La incorporación de los cazas F-16 al Sistema de Defensa Nacional entró en su fase de formación operativa. El gobierno argentino destinará 33,1 millones de dólares para el entrenamiento de sus pilotos instructores, una tarea que ha sido adjudicada a la empresa estadounidense Top Aces Corp, con sede en Arizona.

Los detalles del entrenamiento

El contrato, gestionado bajo la modalidad de Ventas Militares Extranjeras (FMS), tiene como objetivo que la Fuerza Aérea Argentina logre una "capacidad operativa independiente". Según informó el organismo norteamericano:

·Sede: Las tareas de instrucción se llevarán adelante directamente en territorio argentino.

·Plazos: Se estima que el proceso de capacitación concluya hacia el 30 de junio de 2029.

·Financiamiento: Para el año fiscal 2026, ya se han comprometido fondos por un monto inicial de US$22,7 millones.

La llegada de los "Fighting Falcon"

Este anuncio se produce luego de que, a principios de diciembre de 2025, aterrizaran en el país las primeras seis unidades provenientes de Dinamarca. Estas aeronaves (cuatro biplazas y dos monoplazas) son la vanguardia de un lote total de 24 aviones adquiridos por un valor de US$650 millones, cifra que incluye el sistema de armas provisto por los Estados Unidos.
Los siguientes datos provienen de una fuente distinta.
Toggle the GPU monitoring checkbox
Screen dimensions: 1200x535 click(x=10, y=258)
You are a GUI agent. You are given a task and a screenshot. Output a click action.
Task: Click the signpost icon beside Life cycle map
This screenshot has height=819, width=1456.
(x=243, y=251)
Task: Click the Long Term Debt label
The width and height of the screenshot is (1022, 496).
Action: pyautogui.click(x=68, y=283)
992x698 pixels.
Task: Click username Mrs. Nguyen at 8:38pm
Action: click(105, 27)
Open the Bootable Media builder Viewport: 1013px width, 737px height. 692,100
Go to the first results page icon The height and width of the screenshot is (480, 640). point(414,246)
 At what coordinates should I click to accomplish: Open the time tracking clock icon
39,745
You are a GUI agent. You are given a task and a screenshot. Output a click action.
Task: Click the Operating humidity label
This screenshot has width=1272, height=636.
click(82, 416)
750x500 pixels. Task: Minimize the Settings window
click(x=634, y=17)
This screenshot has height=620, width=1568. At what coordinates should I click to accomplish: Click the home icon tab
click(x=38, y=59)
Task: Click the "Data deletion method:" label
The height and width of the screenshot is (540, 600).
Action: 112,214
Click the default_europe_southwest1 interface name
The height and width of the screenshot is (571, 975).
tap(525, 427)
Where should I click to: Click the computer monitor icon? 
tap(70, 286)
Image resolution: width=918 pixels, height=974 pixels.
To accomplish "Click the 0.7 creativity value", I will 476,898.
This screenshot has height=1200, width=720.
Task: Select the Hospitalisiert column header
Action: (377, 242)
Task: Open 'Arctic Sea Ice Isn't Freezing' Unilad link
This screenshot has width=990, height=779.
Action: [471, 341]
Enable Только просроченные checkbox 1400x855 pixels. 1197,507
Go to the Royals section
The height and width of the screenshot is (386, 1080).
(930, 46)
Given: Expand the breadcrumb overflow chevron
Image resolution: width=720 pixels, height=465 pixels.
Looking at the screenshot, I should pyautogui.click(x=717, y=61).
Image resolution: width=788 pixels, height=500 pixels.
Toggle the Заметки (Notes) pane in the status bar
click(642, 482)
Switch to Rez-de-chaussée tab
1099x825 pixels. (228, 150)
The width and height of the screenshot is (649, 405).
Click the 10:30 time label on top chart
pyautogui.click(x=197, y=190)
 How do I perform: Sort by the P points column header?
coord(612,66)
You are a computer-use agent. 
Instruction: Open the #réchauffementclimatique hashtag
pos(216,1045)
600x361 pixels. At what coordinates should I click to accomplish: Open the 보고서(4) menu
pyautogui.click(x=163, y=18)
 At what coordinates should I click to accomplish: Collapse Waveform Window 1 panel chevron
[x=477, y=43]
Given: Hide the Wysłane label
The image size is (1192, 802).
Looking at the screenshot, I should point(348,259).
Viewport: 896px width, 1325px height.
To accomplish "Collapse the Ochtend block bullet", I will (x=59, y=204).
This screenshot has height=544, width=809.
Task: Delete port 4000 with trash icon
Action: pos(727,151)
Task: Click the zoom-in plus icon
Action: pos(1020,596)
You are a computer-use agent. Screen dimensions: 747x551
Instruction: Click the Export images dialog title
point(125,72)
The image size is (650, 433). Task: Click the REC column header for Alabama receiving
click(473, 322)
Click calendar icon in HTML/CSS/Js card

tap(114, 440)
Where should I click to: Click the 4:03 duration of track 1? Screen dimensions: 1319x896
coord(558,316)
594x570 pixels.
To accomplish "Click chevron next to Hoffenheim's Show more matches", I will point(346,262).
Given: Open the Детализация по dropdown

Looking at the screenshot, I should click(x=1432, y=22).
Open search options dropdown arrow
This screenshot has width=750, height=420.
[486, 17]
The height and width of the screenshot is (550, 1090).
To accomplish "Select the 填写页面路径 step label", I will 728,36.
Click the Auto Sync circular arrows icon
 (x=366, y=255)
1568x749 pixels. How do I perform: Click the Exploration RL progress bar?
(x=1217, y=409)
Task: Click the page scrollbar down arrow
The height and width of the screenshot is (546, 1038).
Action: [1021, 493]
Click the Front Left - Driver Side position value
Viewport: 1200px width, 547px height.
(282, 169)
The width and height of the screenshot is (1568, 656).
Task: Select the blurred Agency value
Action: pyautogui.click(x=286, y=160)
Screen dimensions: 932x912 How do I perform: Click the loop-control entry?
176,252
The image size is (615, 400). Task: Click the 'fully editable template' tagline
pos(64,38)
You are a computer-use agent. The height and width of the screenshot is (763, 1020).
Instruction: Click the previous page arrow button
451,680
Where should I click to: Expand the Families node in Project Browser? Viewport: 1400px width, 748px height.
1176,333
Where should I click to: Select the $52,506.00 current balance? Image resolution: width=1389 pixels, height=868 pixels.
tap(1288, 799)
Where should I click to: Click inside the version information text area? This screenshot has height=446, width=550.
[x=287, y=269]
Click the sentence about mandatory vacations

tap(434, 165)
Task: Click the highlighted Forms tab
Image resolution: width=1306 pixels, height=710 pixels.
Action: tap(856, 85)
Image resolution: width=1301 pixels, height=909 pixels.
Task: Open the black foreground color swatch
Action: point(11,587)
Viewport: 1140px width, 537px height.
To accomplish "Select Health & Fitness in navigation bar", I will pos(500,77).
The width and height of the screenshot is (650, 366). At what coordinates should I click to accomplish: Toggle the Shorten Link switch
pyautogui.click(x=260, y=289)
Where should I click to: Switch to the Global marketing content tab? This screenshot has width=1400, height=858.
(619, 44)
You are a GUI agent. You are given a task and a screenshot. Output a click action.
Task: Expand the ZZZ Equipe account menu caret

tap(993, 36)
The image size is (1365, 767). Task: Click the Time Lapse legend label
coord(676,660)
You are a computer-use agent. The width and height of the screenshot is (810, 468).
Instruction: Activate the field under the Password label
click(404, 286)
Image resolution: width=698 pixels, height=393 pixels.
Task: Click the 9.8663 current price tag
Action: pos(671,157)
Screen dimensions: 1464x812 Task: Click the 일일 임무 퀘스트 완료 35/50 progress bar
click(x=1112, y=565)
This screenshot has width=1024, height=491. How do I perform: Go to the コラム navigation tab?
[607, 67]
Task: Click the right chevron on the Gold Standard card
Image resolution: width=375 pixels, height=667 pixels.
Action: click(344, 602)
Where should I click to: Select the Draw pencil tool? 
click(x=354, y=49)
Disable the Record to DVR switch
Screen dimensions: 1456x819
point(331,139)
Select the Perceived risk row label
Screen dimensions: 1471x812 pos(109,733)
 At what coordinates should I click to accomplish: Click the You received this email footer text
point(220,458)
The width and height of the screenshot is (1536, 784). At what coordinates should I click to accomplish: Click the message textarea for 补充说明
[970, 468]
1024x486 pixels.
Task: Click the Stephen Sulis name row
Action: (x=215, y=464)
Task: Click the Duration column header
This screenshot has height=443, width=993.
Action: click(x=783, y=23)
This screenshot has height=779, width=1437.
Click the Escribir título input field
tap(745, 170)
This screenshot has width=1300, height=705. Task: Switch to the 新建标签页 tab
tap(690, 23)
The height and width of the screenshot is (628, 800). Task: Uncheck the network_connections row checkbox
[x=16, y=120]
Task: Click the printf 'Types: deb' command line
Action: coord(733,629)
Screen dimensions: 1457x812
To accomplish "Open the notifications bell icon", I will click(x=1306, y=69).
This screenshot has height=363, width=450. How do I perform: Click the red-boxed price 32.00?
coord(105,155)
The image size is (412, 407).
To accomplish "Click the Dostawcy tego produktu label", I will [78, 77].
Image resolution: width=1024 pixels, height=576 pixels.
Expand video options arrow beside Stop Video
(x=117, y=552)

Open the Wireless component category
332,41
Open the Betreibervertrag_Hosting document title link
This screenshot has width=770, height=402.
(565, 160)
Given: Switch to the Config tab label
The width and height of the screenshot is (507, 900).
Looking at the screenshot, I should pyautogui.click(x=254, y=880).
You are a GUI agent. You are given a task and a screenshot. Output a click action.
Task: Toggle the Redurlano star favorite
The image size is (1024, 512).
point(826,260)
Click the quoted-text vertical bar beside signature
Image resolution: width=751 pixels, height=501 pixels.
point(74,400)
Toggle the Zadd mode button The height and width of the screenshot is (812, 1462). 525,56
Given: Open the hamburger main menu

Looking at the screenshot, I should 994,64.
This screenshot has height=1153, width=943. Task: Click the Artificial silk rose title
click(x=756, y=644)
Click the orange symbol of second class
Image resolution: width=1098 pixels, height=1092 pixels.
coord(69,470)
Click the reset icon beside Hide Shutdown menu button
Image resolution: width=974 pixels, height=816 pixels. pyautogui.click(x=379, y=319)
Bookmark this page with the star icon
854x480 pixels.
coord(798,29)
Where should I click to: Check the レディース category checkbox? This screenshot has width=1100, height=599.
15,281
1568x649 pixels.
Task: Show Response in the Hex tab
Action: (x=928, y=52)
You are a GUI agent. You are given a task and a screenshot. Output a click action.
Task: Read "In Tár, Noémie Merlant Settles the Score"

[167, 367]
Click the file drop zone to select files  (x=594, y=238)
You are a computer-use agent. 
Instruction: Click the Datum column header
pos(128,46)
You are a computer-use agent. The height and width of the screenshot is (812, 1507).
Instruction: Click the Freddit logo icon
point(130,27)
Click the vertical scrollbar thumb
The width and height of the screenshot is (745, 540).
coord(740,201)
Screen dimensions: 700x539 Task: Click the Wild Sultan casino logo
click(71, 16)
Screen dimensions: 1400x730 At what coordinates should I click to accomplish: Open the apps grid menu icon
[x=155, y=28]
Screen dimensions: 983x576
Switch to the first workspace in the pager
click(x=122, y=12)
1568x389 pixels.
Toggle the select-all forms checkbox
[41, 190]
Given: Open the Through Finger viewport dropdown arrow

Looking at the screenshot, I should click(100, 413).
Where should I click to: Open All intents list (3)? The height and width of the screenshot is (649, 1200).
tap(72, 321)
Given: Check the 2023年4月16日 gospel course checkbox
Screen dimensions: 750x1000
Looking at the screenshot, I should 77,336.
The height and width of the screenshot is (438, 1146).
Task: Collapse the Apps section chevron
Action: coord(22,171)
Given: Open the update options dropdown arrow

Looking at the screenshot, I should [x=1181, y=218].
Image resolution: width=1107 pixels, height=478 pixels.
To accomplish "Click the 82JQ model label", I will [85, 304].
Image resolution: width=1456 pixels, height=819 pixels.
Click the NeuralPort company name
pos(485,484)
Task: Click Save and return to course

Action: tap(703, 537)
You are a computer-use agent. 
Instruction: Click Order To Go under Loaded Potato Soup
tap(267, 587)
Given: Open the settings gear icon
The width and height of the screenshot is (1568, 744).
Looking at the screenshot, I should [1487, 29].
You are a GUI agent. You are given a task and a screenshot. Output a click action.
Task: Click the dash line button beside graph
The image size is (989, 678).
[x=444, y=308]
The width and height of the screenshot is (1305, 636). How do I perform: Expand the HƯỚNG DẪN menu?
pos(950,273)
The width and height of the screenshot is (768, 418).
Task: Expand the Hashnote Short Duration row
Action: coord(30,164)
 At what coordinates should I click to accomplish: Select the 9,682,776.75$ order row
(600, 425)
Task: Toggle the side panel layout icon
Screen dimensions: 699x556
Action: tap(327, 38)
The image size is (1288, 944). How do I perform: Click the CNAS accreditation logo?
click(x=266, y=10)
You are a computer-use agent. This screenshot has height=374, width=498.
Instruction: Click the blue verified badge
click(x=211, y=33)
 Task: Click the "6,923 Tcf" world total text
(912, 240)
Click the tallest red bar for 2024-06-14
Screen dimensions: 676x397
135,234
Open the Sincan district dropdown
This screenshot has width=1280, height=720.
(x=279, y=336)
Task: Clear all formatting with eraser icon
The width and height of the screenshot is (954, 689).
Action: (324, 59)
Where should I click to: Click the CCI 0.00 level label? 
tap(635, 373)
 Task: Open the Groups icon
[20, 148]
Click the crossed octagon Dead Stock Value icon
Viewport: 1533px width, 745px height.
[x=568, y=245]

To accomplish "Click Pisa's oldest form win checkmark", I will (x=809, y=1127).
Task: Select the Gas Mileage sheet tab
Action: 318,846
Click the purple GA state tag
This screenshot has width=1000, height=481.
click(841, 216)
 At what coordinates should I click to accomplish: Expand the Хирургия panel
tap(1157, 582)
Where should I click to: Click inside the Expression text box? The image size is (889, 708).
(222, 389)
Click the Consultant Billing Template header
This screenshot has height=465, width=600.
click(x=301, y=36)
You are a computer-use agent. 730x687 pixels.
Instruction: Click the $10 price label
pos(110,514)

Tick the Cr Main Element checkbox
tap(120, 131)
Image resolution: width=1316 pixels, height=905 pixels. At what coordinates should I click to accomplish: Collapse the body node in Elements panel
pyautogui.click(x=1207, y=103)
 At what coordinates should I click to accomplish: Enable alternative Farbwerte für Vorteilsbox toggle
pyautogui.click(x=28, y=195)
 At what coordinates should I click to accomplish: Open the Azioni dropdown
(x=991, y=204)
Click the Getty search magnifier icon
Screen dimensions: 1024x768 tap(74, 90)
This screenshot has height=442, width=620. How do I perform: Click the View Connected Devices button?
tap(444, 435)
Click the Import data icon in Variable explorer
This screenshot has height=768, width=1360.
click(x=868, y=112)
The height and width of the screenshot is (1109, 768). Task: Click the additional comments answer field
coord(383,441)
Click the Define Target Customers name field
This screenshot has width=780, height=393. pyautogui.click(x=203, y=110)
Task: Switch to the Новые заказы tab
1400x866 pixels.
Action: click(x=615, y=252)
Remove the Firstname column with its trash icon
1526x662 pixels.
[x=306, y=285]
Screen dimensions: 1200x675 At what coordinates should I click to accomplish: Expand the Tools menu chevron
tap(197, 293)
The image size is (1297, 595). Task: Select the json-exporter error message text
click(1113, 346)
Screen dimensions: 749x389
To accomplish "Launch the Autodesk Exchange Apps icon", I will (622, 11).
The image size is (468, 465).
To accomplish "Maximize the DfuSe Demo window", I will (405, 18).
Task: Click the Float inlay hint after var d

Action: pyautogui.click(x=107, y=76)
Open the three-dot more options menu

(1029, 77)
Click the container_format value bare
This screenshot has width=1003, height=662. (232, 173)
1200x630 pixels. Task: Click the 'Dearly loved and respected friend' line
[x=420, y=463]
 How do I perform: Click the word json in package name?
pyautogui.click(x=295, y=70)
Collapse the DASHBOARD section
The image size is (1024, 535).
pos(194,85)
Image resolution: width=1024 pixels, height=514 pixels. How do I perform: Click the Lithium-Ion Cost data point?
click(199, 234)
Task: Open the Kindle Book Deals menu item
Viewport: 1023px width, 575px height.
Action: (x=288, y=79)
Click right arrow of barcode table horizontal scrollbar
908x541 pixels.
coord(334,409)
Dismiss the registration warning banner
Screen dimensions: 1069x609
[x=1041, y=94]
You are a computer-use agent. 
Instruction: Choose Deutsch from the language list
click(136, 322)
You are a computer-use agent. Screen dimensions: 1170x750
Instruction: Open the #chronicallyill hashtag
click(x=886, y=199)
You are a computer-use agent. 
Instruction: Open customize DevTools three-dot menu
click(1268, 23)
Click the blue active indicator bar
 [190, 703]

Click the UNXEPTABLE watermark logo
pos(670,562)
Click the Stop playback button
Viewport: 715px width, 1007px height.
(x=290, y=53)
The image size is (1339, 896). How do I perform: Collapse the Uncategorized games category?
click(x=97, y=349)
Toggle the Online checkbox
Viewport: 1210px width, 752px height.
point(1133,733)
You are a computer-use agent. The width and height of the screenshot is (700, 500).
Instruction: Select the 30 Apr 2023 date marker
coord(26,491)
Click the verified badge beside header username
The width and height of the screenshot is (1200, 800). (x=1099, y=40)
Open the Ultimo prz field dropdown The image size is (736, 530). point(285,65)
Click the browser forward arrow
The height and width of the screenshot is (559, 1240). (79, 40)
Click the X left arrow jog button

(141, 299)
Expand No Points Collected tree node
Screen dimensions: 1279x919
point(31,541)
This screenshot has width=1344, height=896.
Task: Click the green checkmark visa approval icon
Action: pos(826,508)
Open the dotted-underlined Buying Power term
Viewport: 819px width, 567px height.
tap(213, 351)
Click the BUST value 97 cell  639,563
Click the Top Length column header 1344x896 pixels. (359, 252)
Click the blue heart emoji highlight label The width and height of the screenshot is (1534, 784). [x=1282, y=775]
Desde el Ministerio de Defensa subrayaron la relevancia histórica de la compra: "Estamos reconstruyendo una Argentina grande, recuperando la capacidad supersónica para defender nuestro cielo".

Prestaciones y rol estratégico

El F-16 Fighting Falcon es reconocido mundialmente por su versatilidad. El diseño permite realizar múltiples tipos de operaciones:

·Combate y ataque: Supresión de defensas enemigas, ataque marítimo y apoyo aéreo cercano.

·Tecnología: Designación dinámica de objetivos y misiones de inteligencia y reconocimiento (ISR).

·Rendimiento: Maniobrabilidad extrema y capacidad de superar la velocidad del sonido, incluso en vuelos a baja altura.

Con esta inversión en capital humano, la Argentina busca no solo poseer el equipamiento, sino garantizar que sus cuadros técnicos y pilotos alcancen los estándares internacionales necesarios para operar una de las plataformas de combate más eficientes del mundo.